Take a deep dive into the detailed design of Twitter.

Storage system

Storage is one of the core components in every real-time system. Although we have a detailed chapter on storage systems, here, we’ll focus on the storage system used by Twitter specifically. Twitter uses various storage modelsA storage model represents a data store’s essential physical aspects. for different services to take full advantage of each model. We’ll discuss each storage model and see how Twitter shifted from various databases, platforms, and tools to other ones and how Twitter benefits from all of these.

The content in this lesson is primarily influenced by Twitter’s technical blogs, though the analysis is ours.

  • Google Cloud: In Twitter, HDFS (Hadoop Distributed File System) consists of tens of thousands of servers to host over 300PB data. The data stores in HDFS are mostly compressed by the LZO (data compression algorithm) because LZO works efficiently in Hadoop. This data includes logs (client events, Tweet events, and timeline events), MySQL and Manhattan (discussed later) backups, ad targeting and analytics, user engagement predictions, social graph analysis, and so on. In 2018, Twitter decided to shift data from Hadoop clusters to the Google Cloud to better analyze and manage the data. This shift is named a partly cloudy strategy.

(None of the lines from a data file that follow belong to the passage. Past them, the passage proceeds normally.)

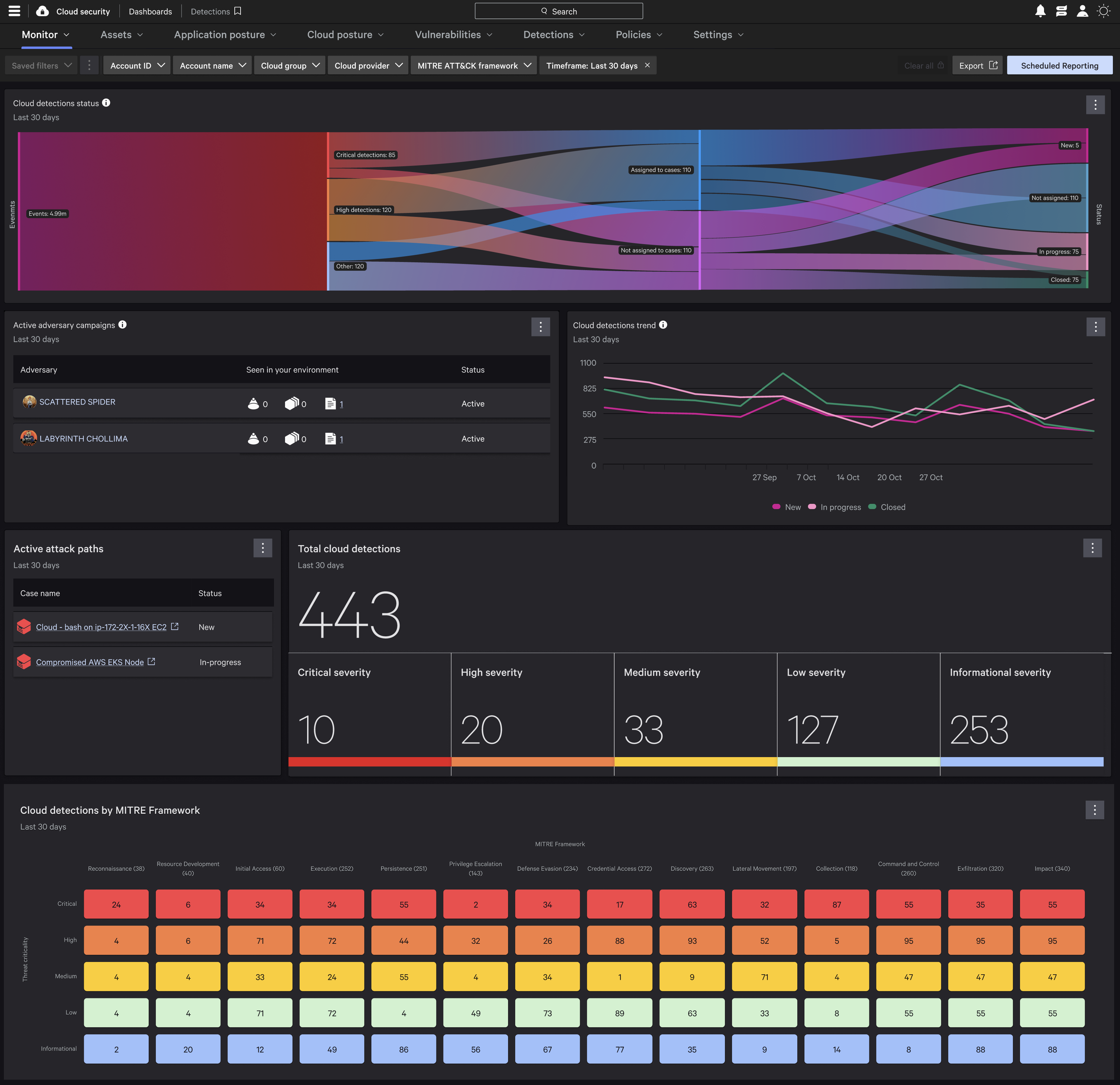Click the Search input field
Image resolution: width=1120 pixels, height=1085 pixels.
click(x=558, y=11)
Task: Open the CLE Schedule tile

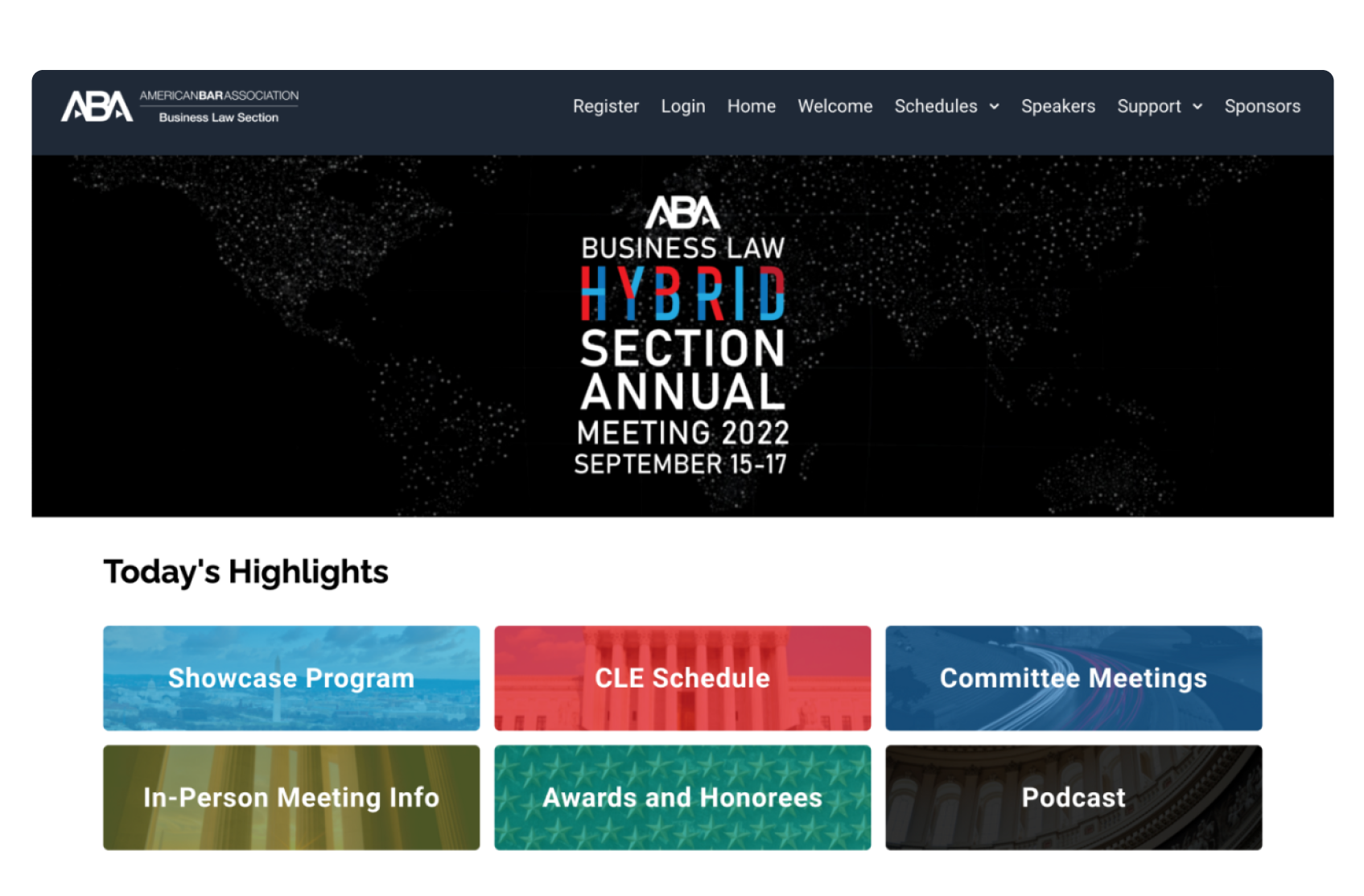Action: [x=682, y=678]
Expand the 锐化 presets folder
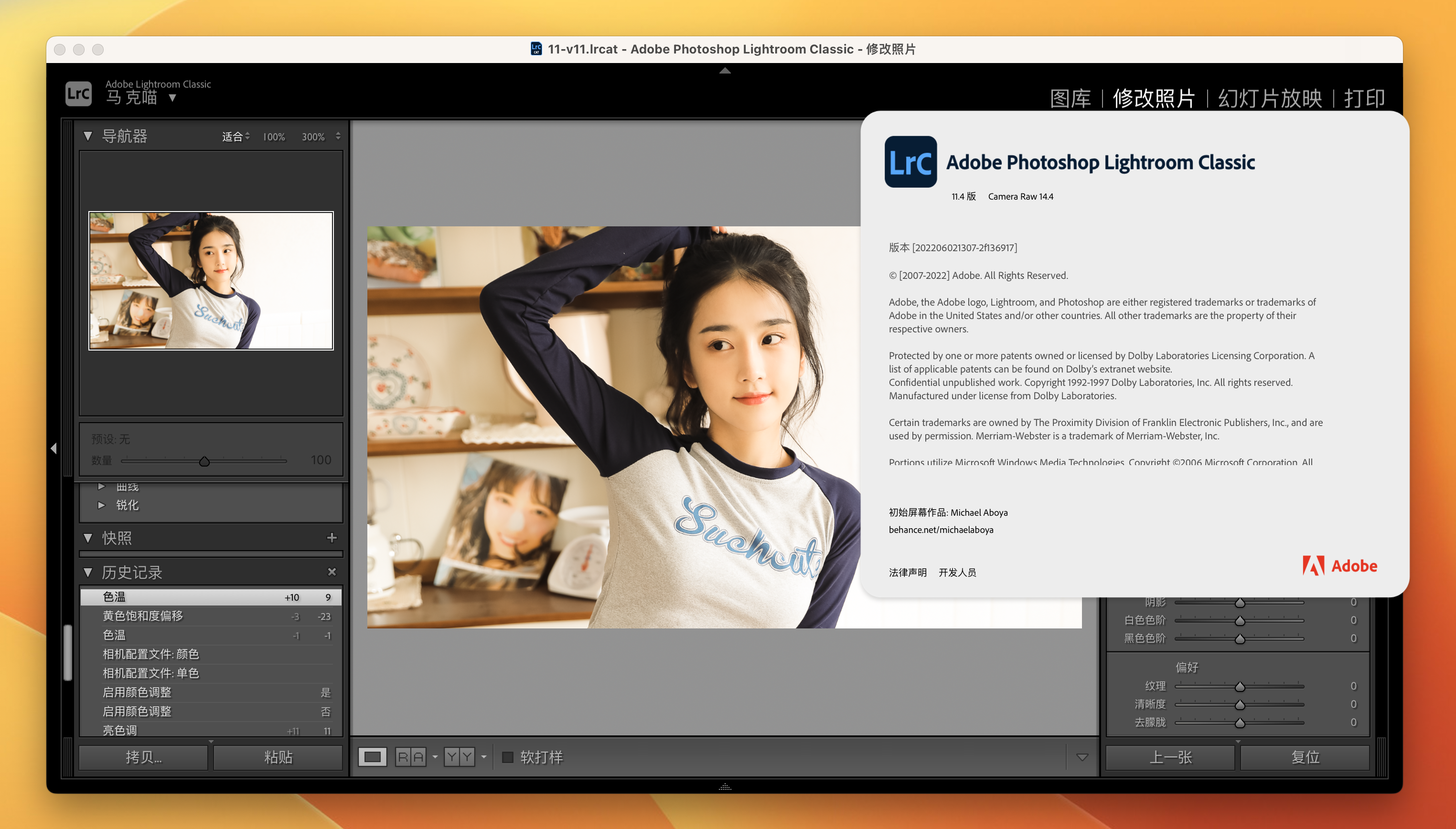This screenshot has height=829, width=1456. [101, 505]
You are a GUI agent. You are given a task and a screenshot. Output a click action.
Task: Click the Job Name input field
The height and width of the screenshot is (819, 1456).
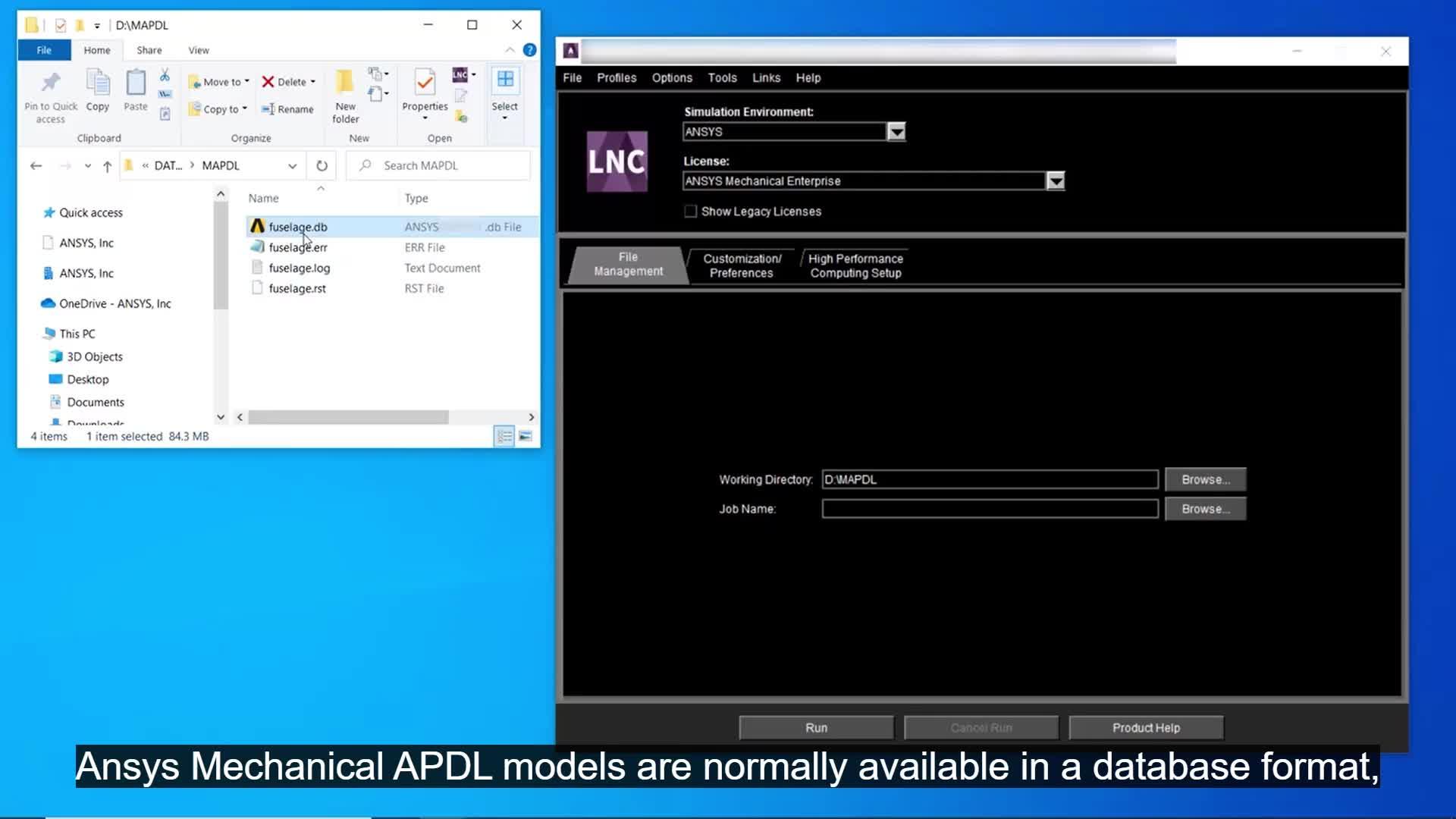click(x=990, y=509)
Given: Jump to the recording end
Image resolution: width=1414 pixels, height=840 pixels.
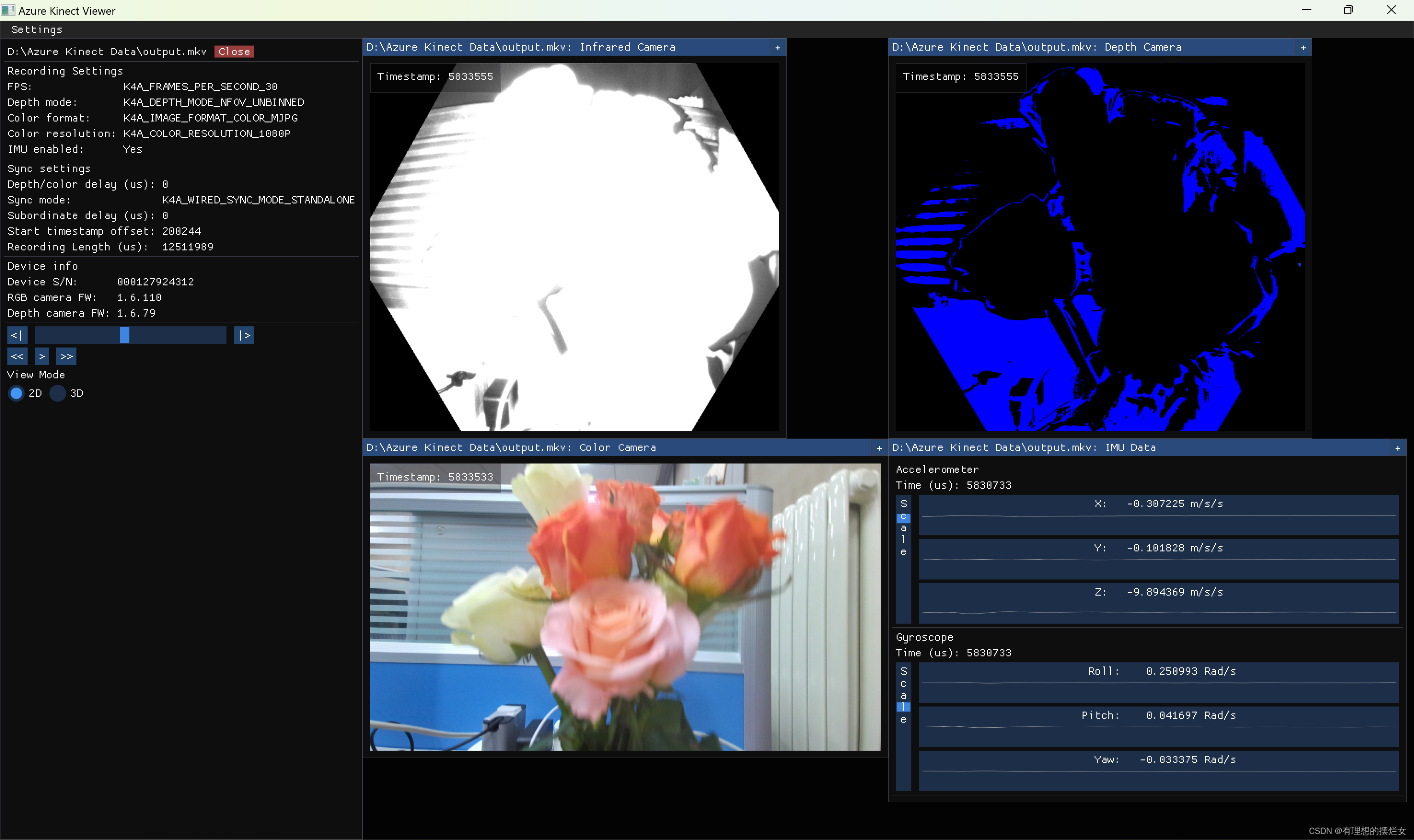Looking at the screenshot, I should [244, 335].
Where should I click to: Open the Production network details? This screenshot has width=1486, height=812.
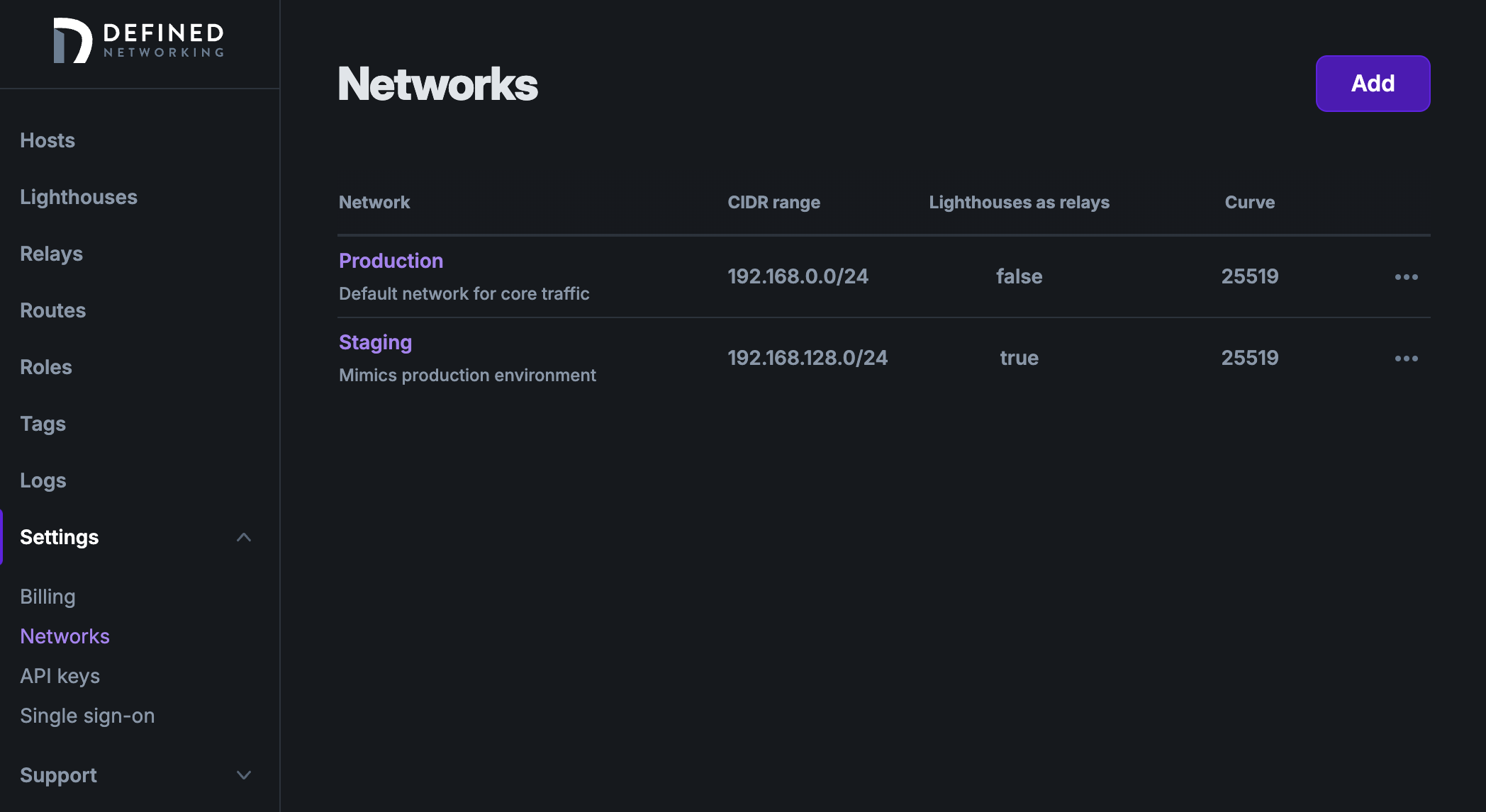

Initially, they migrated Ad-hoc clusters (occasional analysis) and cold storage clusters (less accessed and less frequently used data), while the real-time and production Hadoop clusters remained. The big data is stored in the BigQuery (Google cloud service), a fully managed and highly scalable serverless data warehouse. Twitter uses the Presto (distributed SQL query engine) to access data from Google Cloud (BigQuery, Ad-hoc clusters, Google cloud storage, and so on).

  • Manhattan:On Twitter, users were growing rapidly, and it needed a scalable solution to increase the throughput. Around 2010, Twitter used Cassandra (a distributed wide-column store) to replace MySQL but could not fully replace it due to some shortcomings in the Cassandra store. In April 2014, Twitter launched its own general-purpose real-time distributed key-value store, called Manhattan, and deprecated Cassandra. Manhattan stores the backend for Tweets, Twitter accounts, direct messages, and so on. Twitter runs several clusters depending on the use cases, such as smaller clusters for non-common or read-only and bigger for heavy read/write traffic (millions of QPS). Initially, Manhattan had also provided the time-series (view, like, and so on.) counters service that the MetricsDB now provides. Manhattan uses RocksDB as a storage engine responsible for storing and retrieving data within a particular node.